EXTRACTED INFORMATION.
+ + +

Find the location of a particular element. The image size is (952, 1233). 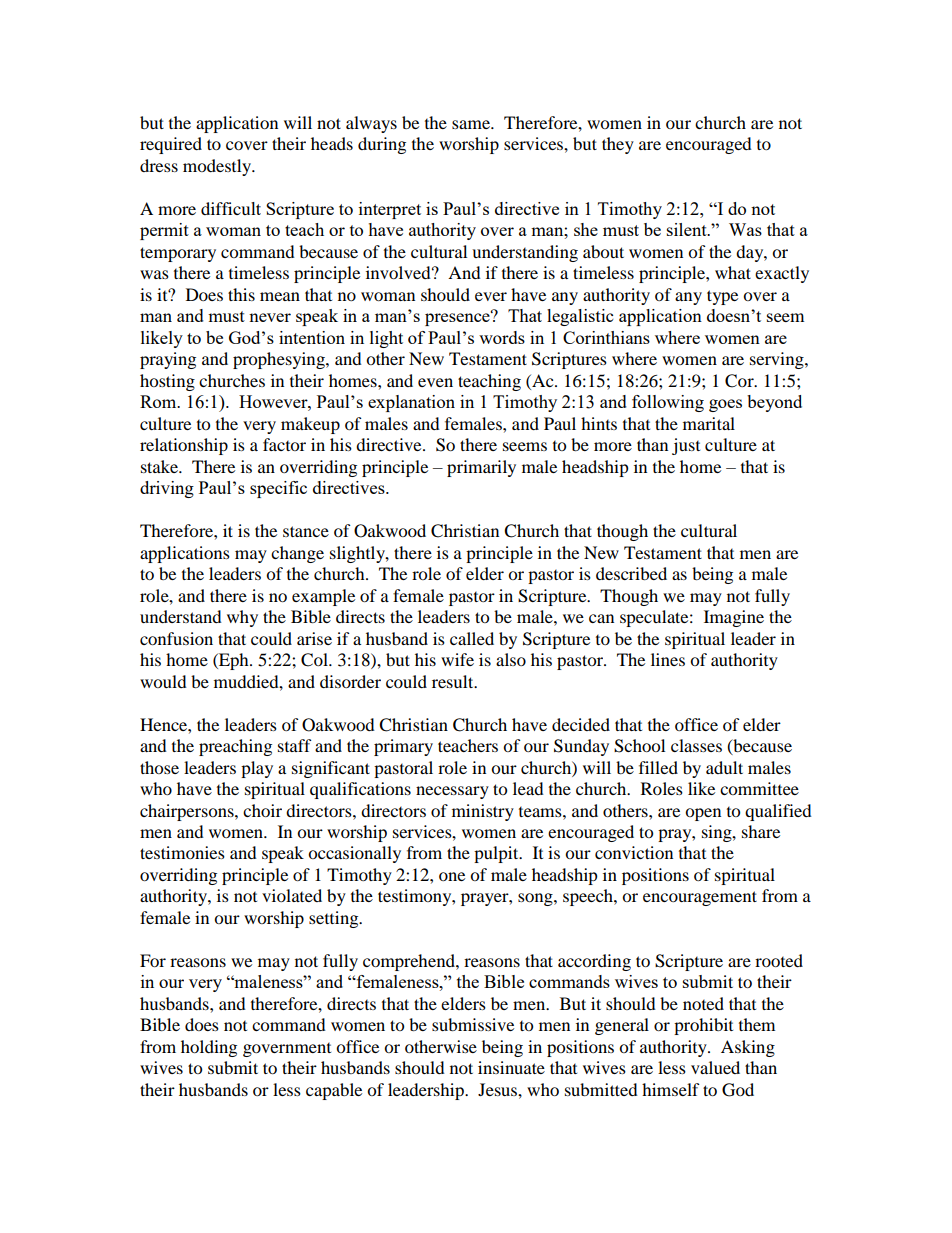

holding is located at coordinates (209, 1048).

+ + +

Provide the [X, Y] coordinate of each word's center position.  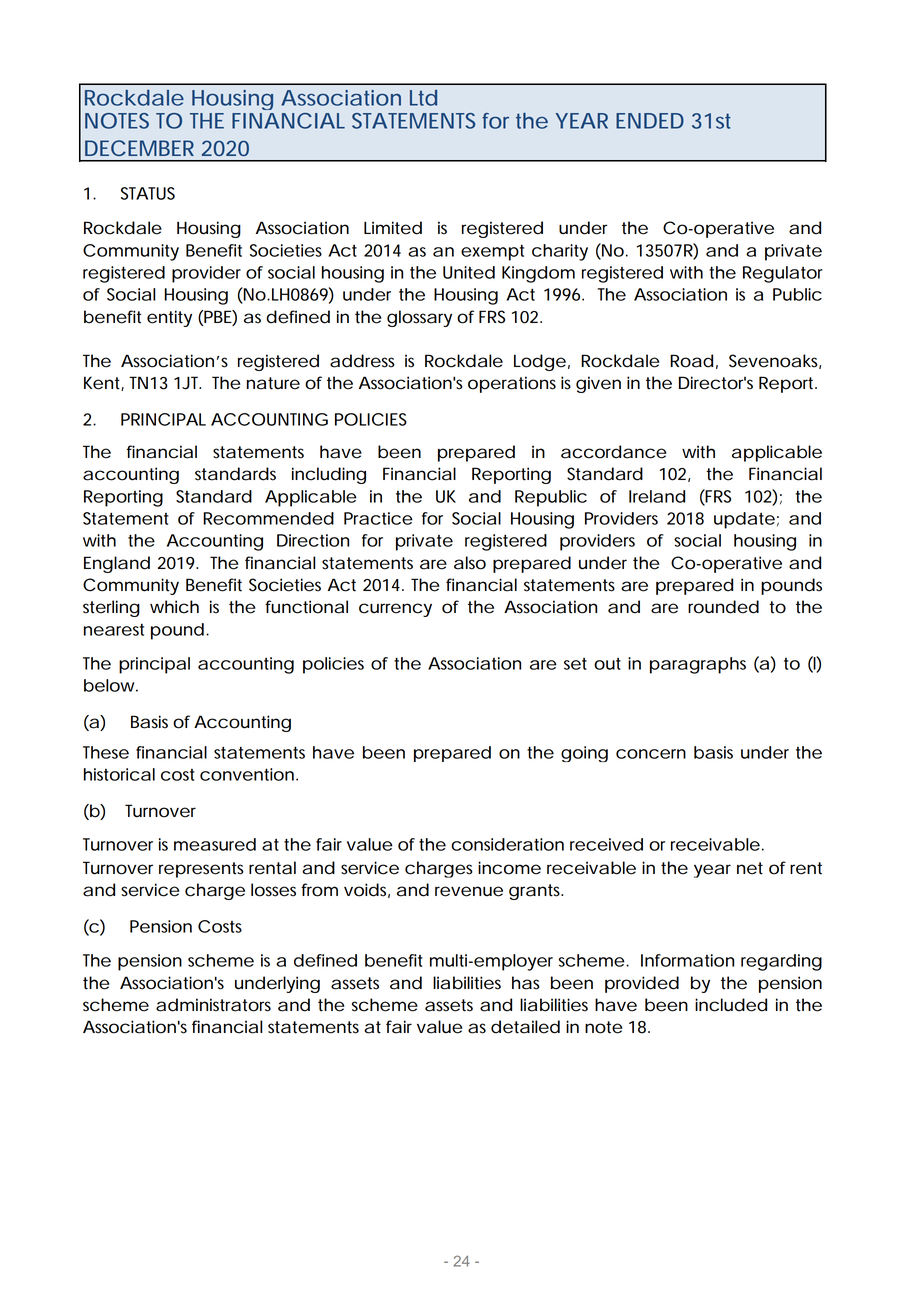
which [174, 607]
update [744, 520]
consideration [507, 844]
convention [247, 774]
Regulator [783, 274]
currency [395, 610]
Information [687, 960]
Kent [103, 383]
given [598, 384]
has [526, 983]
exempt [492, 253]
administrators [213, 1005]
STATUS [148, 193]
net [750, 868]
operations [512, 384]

+ + +

Copy the material from the line with "given [598, 384]" to the line with "operations [512, 384]", both of those lines included, exactly as they appear.

given [598, 384]
has [526, 983]
exempt [492, 253]
administrators [213, 1005]
STATUS [148, 193]
net [750, 868]
operations [512, 384]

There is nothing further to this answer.